## Collected data entries
==*==

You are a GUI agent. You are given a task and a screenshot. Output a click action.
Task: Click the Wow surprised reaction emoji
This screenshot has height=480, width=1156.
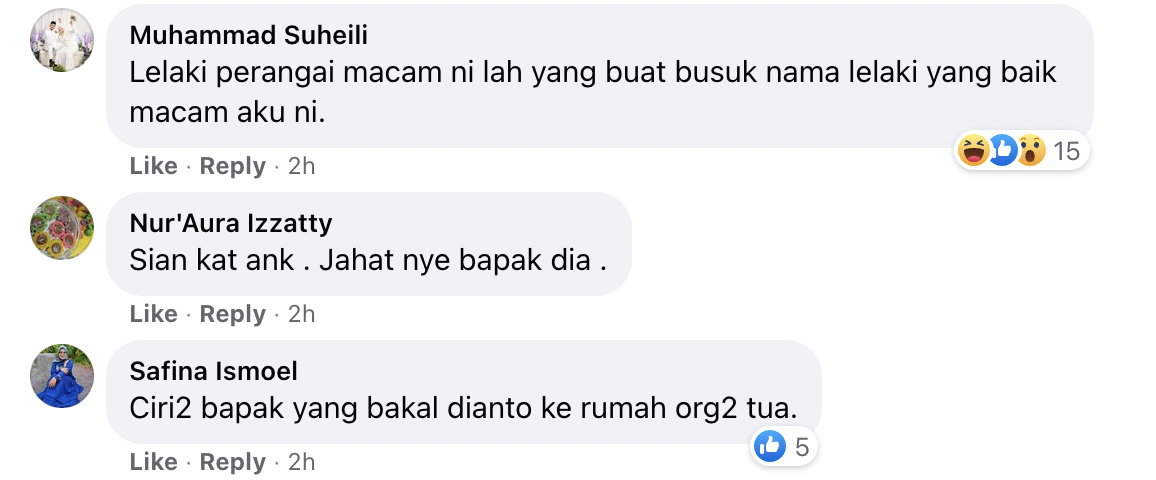click(1031, 151)
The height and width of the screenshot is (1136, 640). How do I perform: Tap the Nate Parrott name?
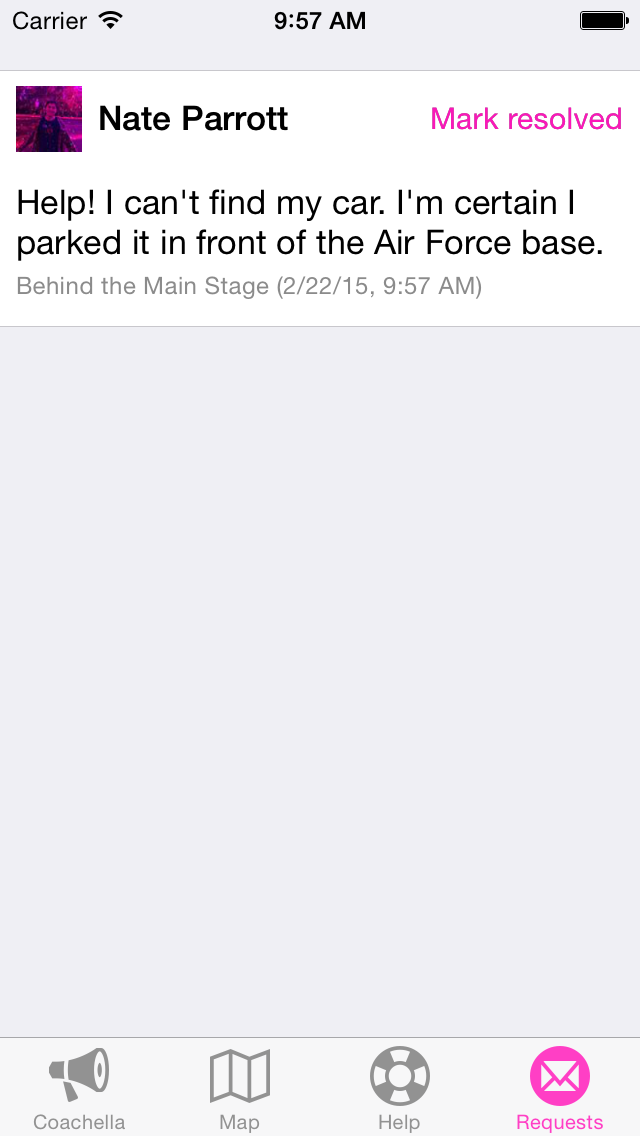pos(194,119)
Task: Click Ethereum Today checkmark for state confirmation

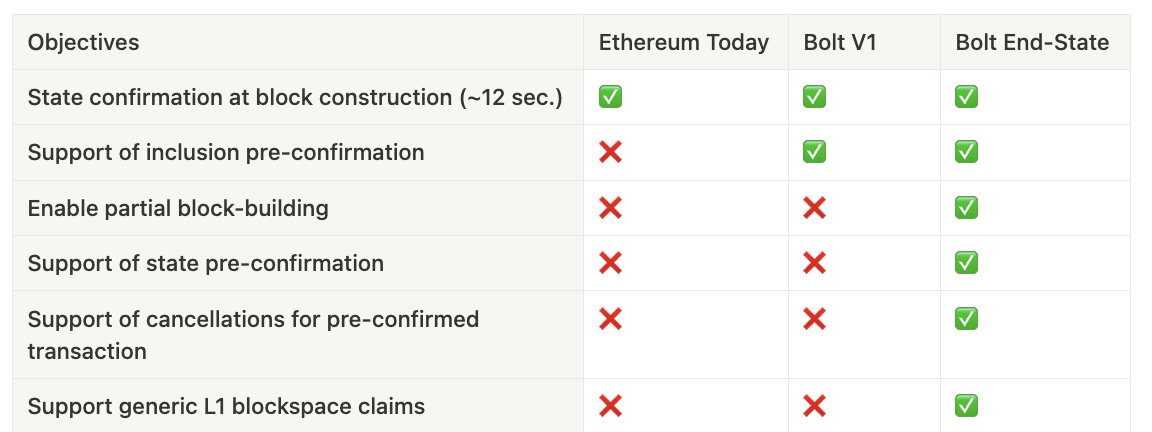Action: pos(611,96)
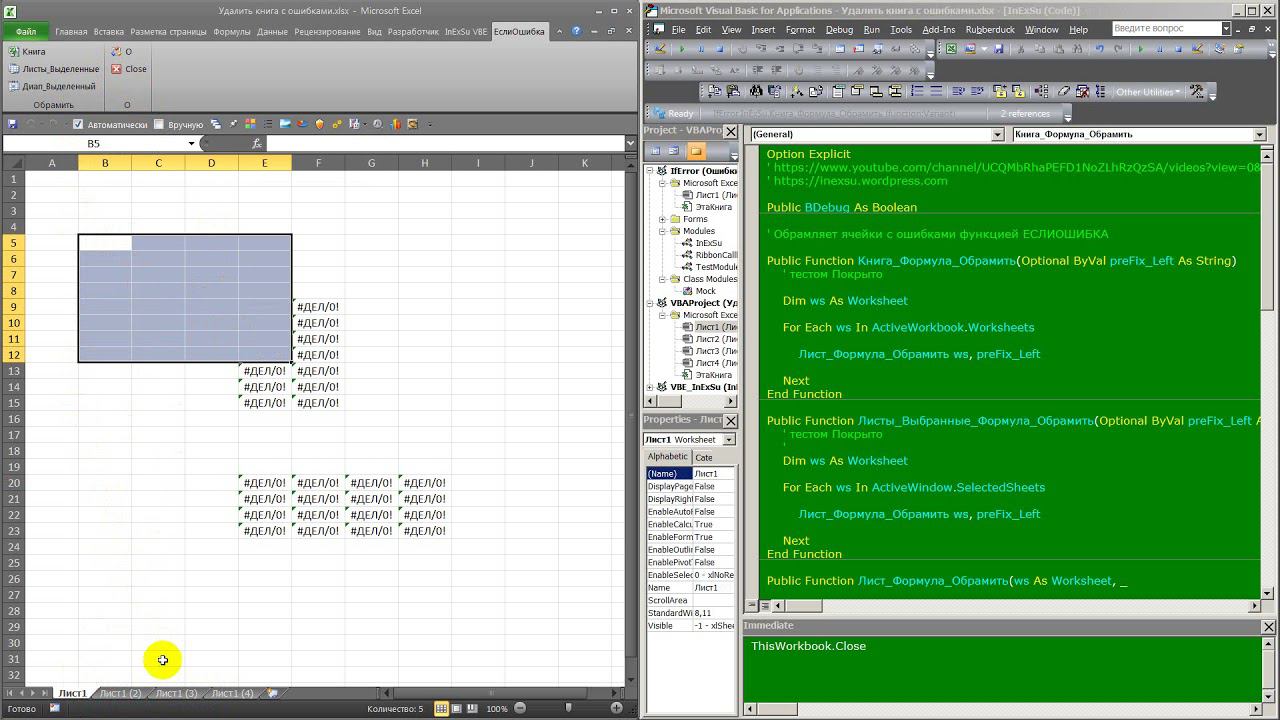The image size is (1280, 720).
Task: Open the (General) object dropdown
Action: [997, 134]
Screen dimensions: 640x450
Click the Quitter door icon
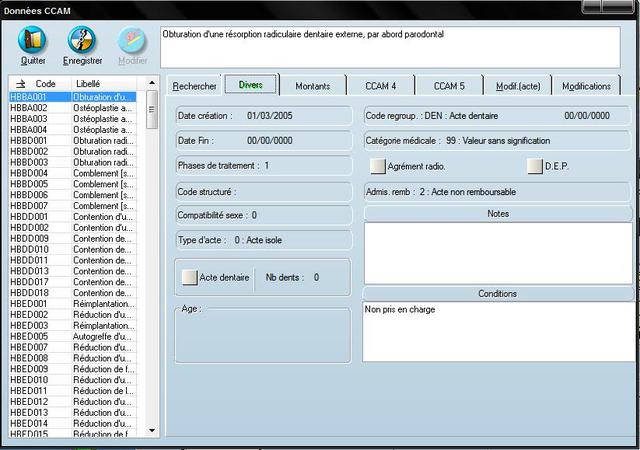(32, 40)
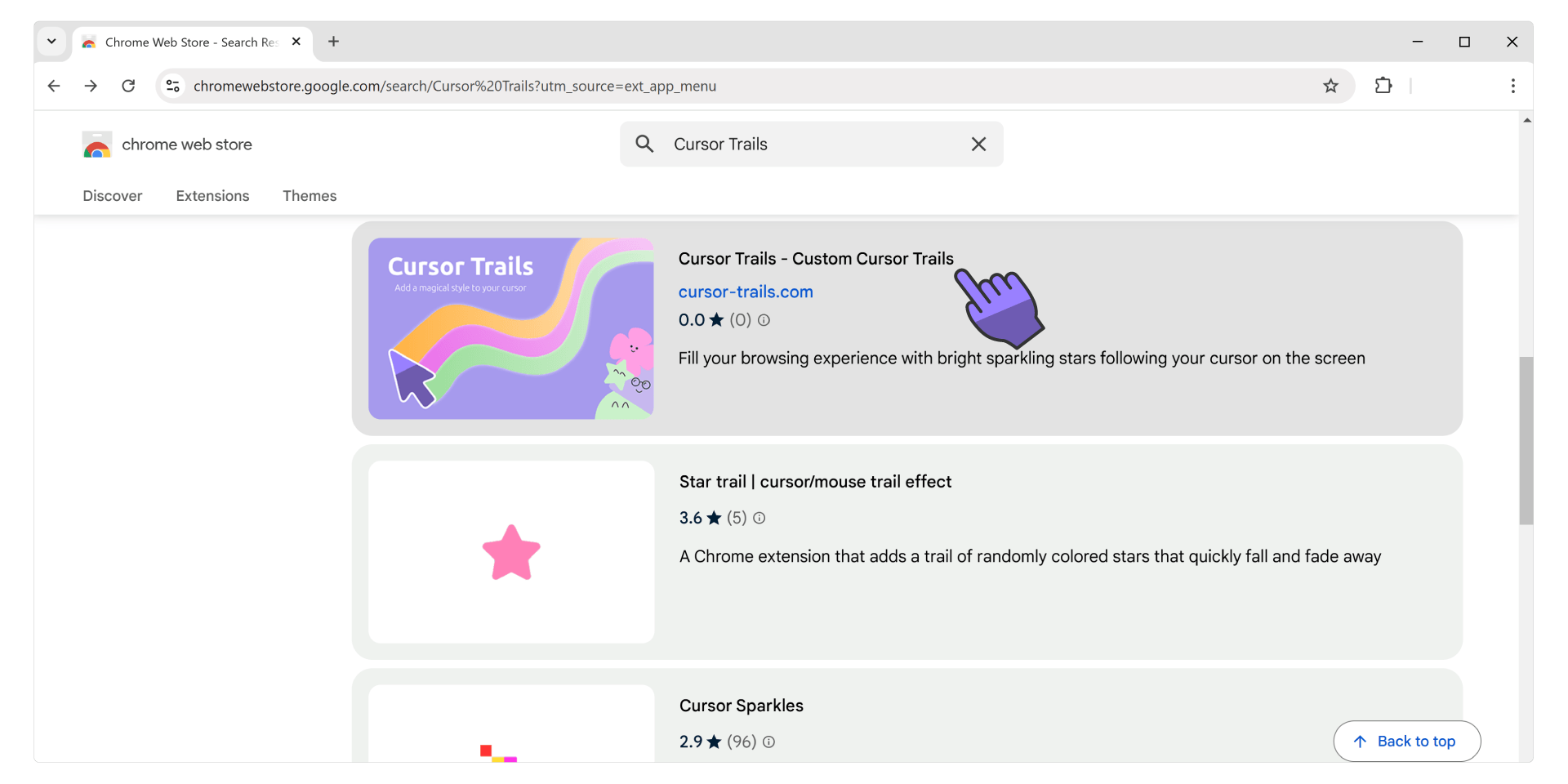The image size is (1568, 784).
Task: Open the tab search dropdown arrow
Action: click(51, 42)
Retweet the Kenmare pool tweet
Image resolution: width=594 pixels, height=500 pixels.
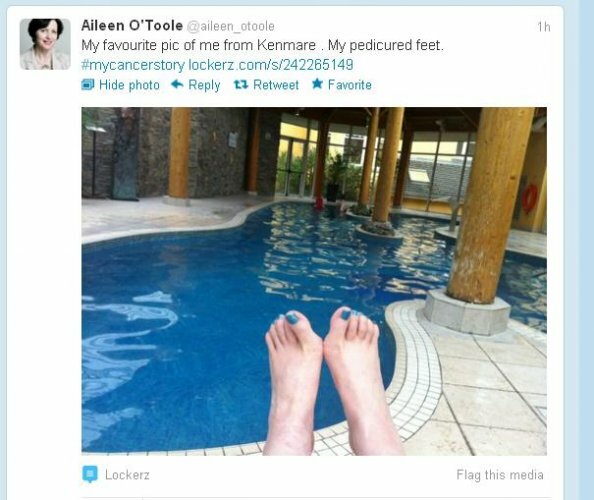(x=276, y=85)
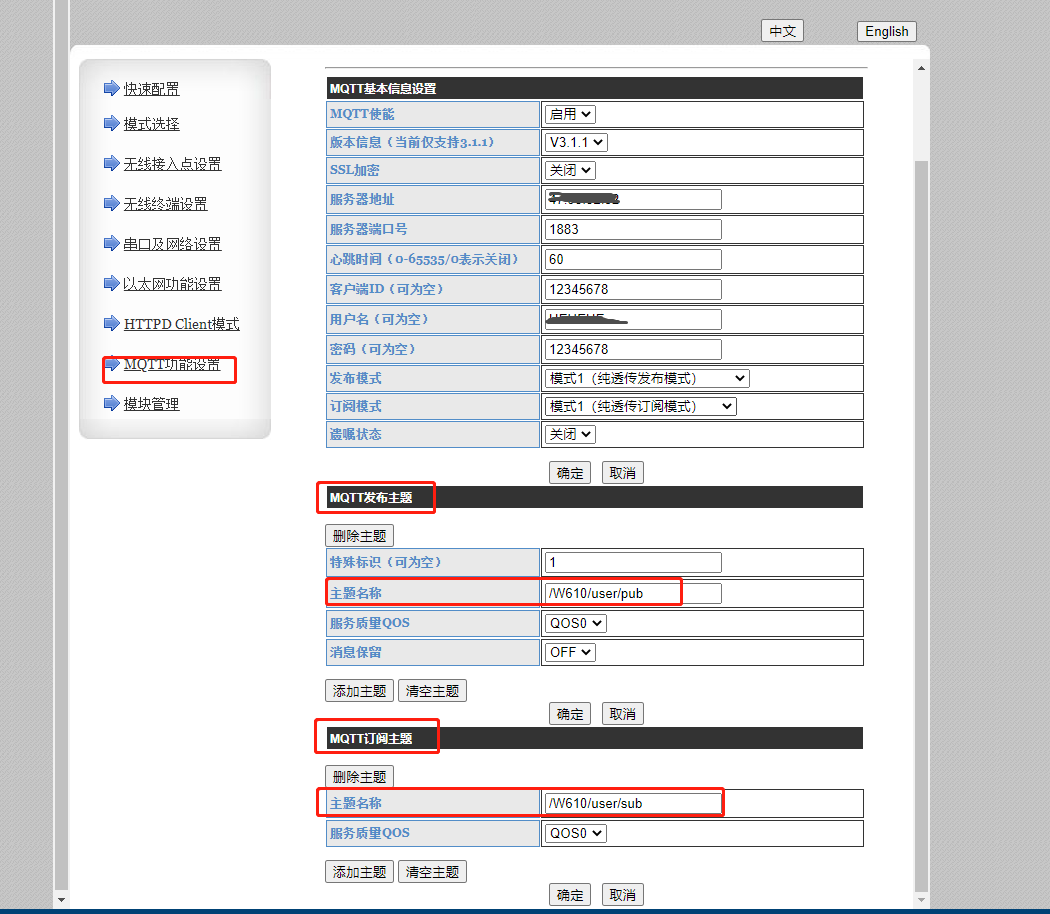
Task: Open the 发布模式 dropdown list
Action: pyautogui.click(x=647, y=378)

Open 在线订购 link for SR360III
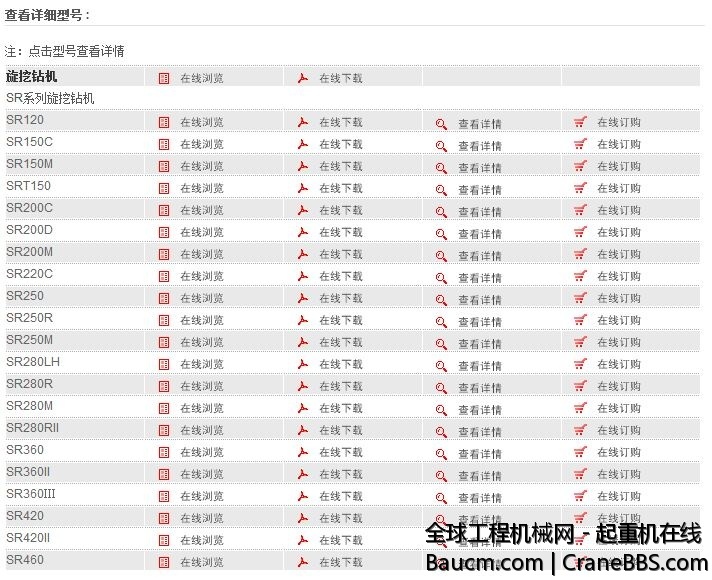point(618,496)
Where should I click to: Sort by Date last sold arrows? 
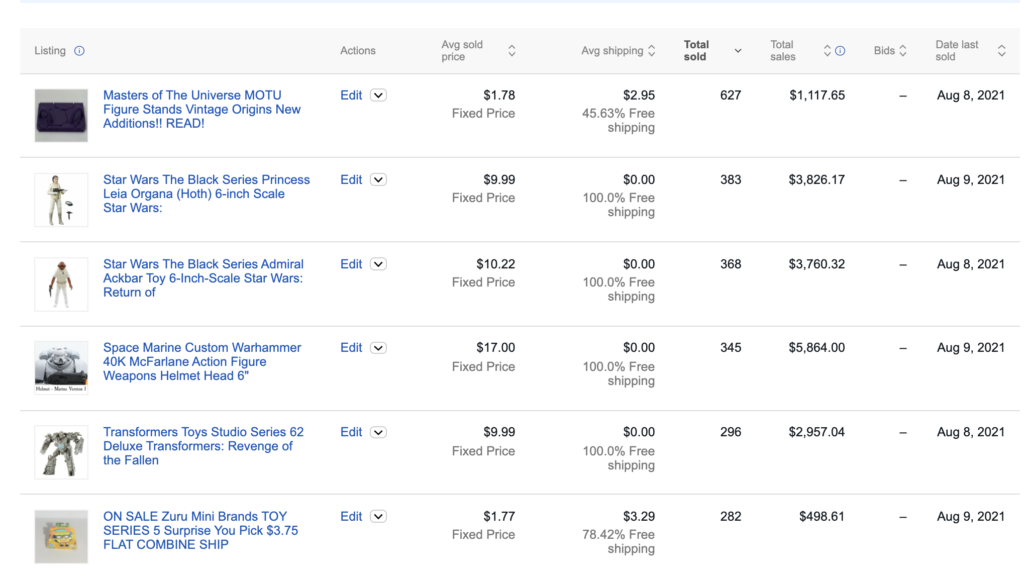pos(1001,51)
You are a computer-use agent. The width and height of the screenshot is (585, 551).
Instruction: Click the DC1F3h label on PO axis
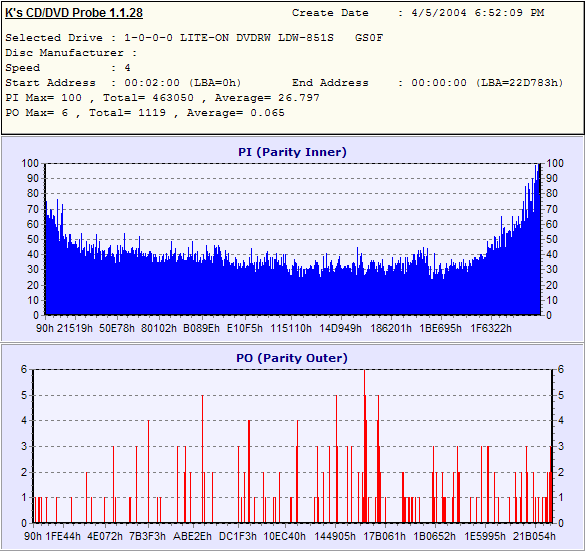238,536
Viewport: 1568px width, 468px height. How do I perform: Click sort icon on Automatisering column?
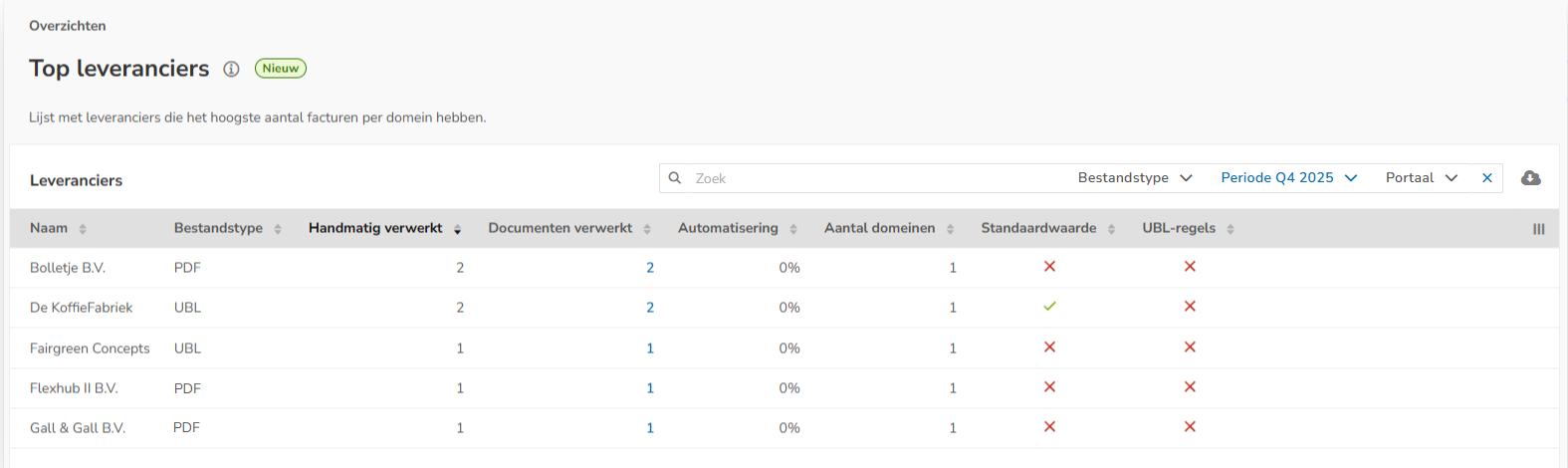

==*==

## Requirement
Skip the images and set down the rest of the data unchanged.

## Finished exercise
You are a GUI agent. You are given a task and a screenshot. Output a click action.
Task: Click the Wow surprised reaction emoji
This screenshot has height=480, width=1156.
click(1031, 151)
The height and width of the screenshot is (1136, 640). How do I perform: Tap the Nate Parrott name?
pos(194,119)
Task: Click Ethereum Today checkmark for state confirmation

Action: pos(611,96)
The image size is (1280, 720).
Task: Open the (General) object dropdown
Action: [997, 134]
Screen dimensions: 640x450
Click the Quitter door icon
(32, 40)
The image size is (1568, 784).
Task: Open the tab search dropdown arrow
Action: click(51, 42)
Retweet the Kenmare pool tweet
Image resolution: width=594 pixels, height=500 pixels.
(x=276, y=85)
Task: Open the 发布模式 dropdown list
Action: pyautogui.click(x=647, y=378)

Open 在线订购 link for SR360III
point(618,496)
Where should I click to: Sort by Date last sold arrows? 
pos(1001,51)
You are a computer-use agent. The width and height of the screenshot is (585, 551).
Instruction: Click the DC1F3h label on PO axis
238,536
Viewport: 1568px width, 468px height. How do I perform: Click sort icon on Automatisering column?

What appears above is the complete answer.